Мне также была пора скоро воротиться в Петербург; до зимнего пути было еще далеко, а поздний осенний в тогдашнее время, еще более чем теперь, у нас был настоящая пытка. Помаленьку стал я сбираться и совсем готов был отправиться, как один весьма приятный случай заставил меня на несколько дней отложить свой выезд. Поутру, 7 сентября, почтмейстер к отцу моему принес с почты пакет, в коем находились Государев рескрипт и Аннинская лента. Куракин ожидал только окончательного, требуемого им донесения Козодавлева, чтобы сделать сильное, убедительное представление Царю. Это было торжество, победа над врагами, но об одержании её так много и так долго, право, не стоило заботиться, а не лучше ли бы было давно отойти с миром, особенно тогда, как звание губернатора год от году приметно упадало? Как однако же ордена в то время не потеряли еще совсем цену свою, особенно же ленты и звезды, то получение такой награды, хотя довольно поздно, обрадовало моих родителей. Семь лет отец мой был на губернаторстве, и я заставил его засмеяться, когда, поздравляя его с царской милостью, сказал, что он получил ее за семилетнюю войну с негодяями. Многие из его приверженцев хотели давать ему обеды, балы; он отклонил от себя сии почести, ибо с Козодавлевым должен был наперед отпраздновать последний успех свой по службе. В семейном кругу, с малым числом коротко знакомых, провели мы несколько приятных дней.

В братниной коляске, привезенной мне из Мурома, выехал я из Пензы в день Воздвижения Креста, 14 сентября. Отъехав не более двенадцати верст, встретил я тяжело нагруженную четвероместную карету; сидевшая в ней вскрикнула и велела остановиться. Это была сестра моя Алексеева. Её муж выступил в поход против шведов, а она, в разлуке с ним, спешила к родителям и к двум малым сыновьям, которые с учителем около года находились в доме у дедушки. От этой встречи целым получасом опоздала она к ним на свидание.

Время мне благоприятствовало, оно было сухое, теплое; в сутки часа на три или на четыре становилось даже жарко. Ночью однако же бывало холодно. От частых перемен в температуре я простудился, и в самый день приезда моего в Москву схватила меня лихорадка; но два-три дня были для меня достаточны, чтоб от нее освободиться. Французская труппа с Филисой из Петербурга находилась тогда на время в Москве; я пошел ее смотреть во вновь открытый, деревянный, обширный, прекрасный театр на Арбатской площади, который был построен взамен сгоревшего старого, каменного Петровского театра и который через четыре года сам должен был сделаться жертвою пламени. Одного только знакомого встретил я там, и то довольно нового; обрадовался же я Жуковскому, как будто век с ним жил.
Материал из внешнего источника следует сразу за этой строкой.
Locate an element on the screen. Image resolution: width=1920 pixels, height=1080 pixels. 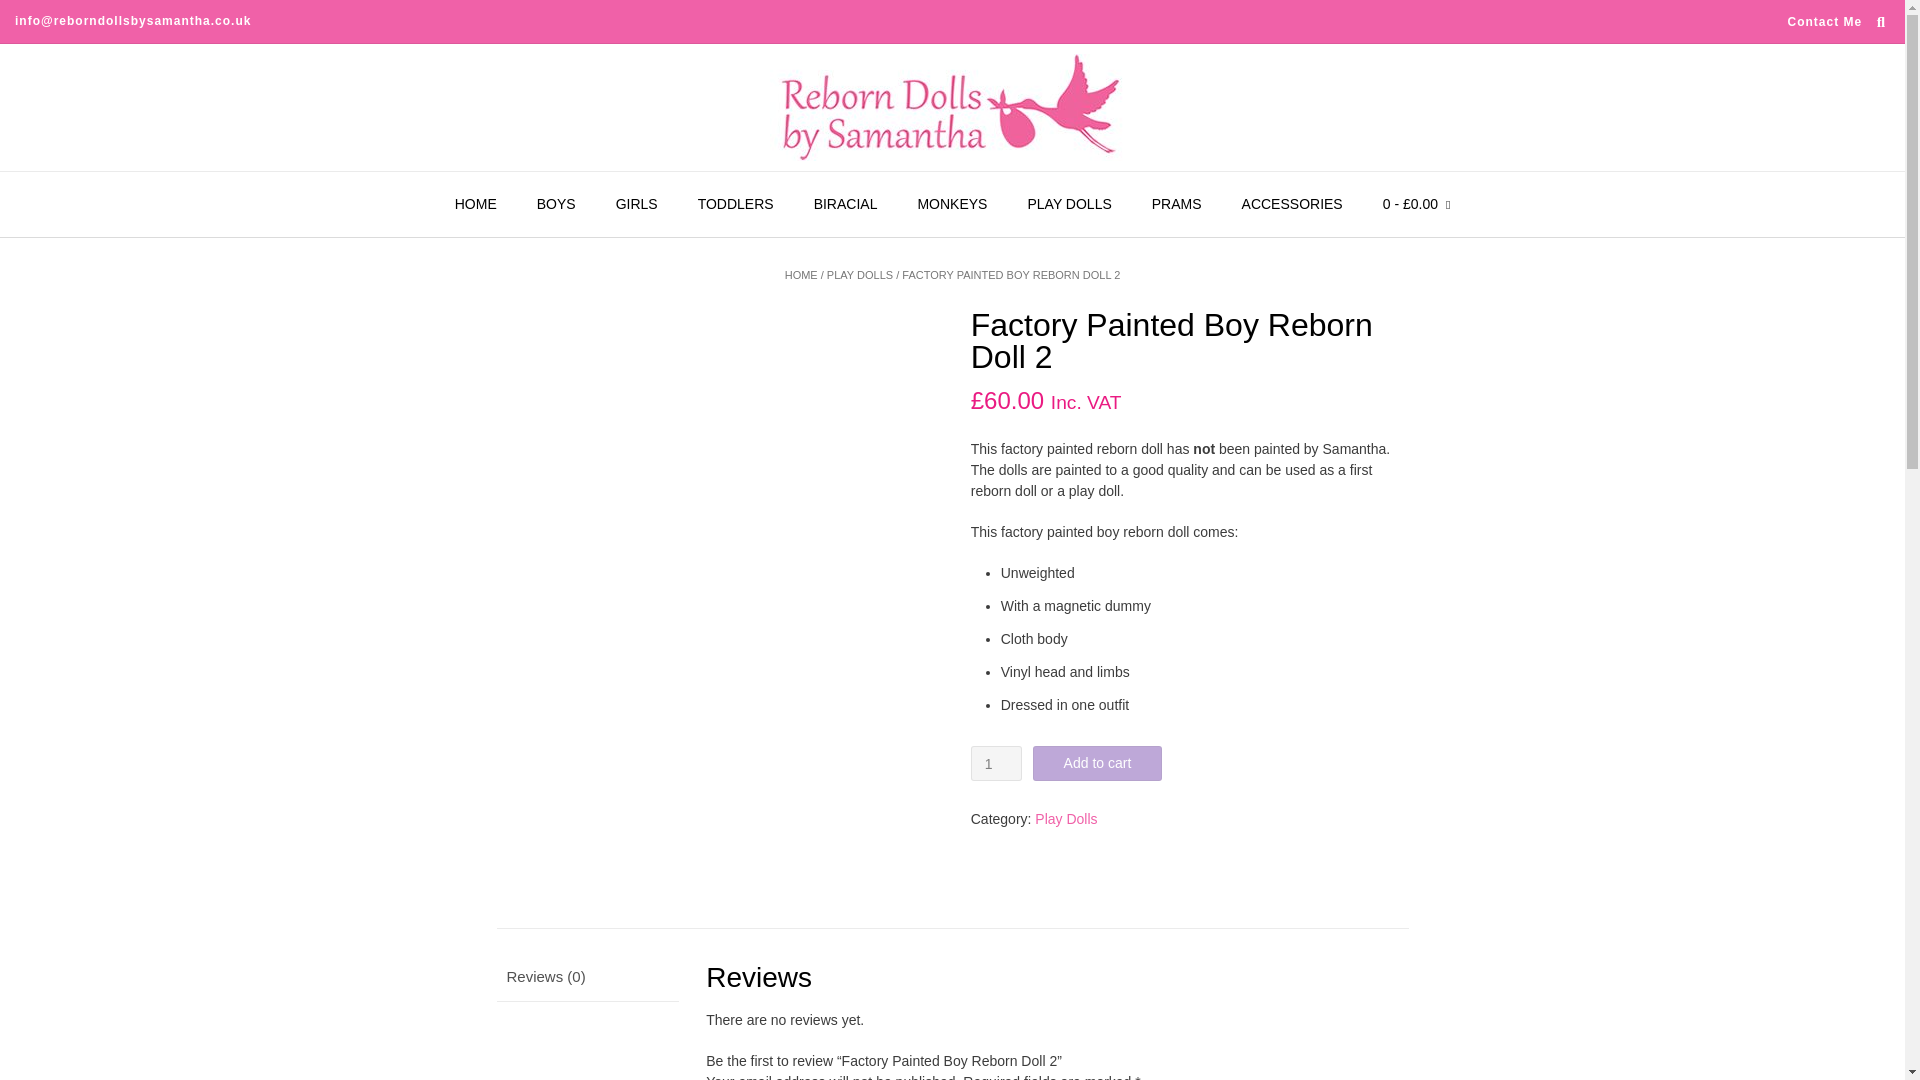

Цвет поэзии в нём только что совершенно распустился, и в непритворных, неискусственных, веселых разговорах благоухала вся душа его. Мне показалось, что я в Петербурге во французском театре, сижу с Блудовым; об нём мы не наговорились поневоле должен был я несколько лишних дней пробыть в Москве.

Хорошая, ясная погода между тем всё как будто поджидала меня, чтобы сопутствовать мне в Петербург. Не было ни облачка на небе, ни малейшего трепетания в пожелтевших листьях; такая осень случается иногда на Севере, но очень редко. В день Покрова Богородицы, 1-го октября, когда я приблизился к Петербургу, уже смерклось; я мог однако же заметить, что дач еще не покидали, ибо со многих сторон подымались в воздух фузеи и ракеты.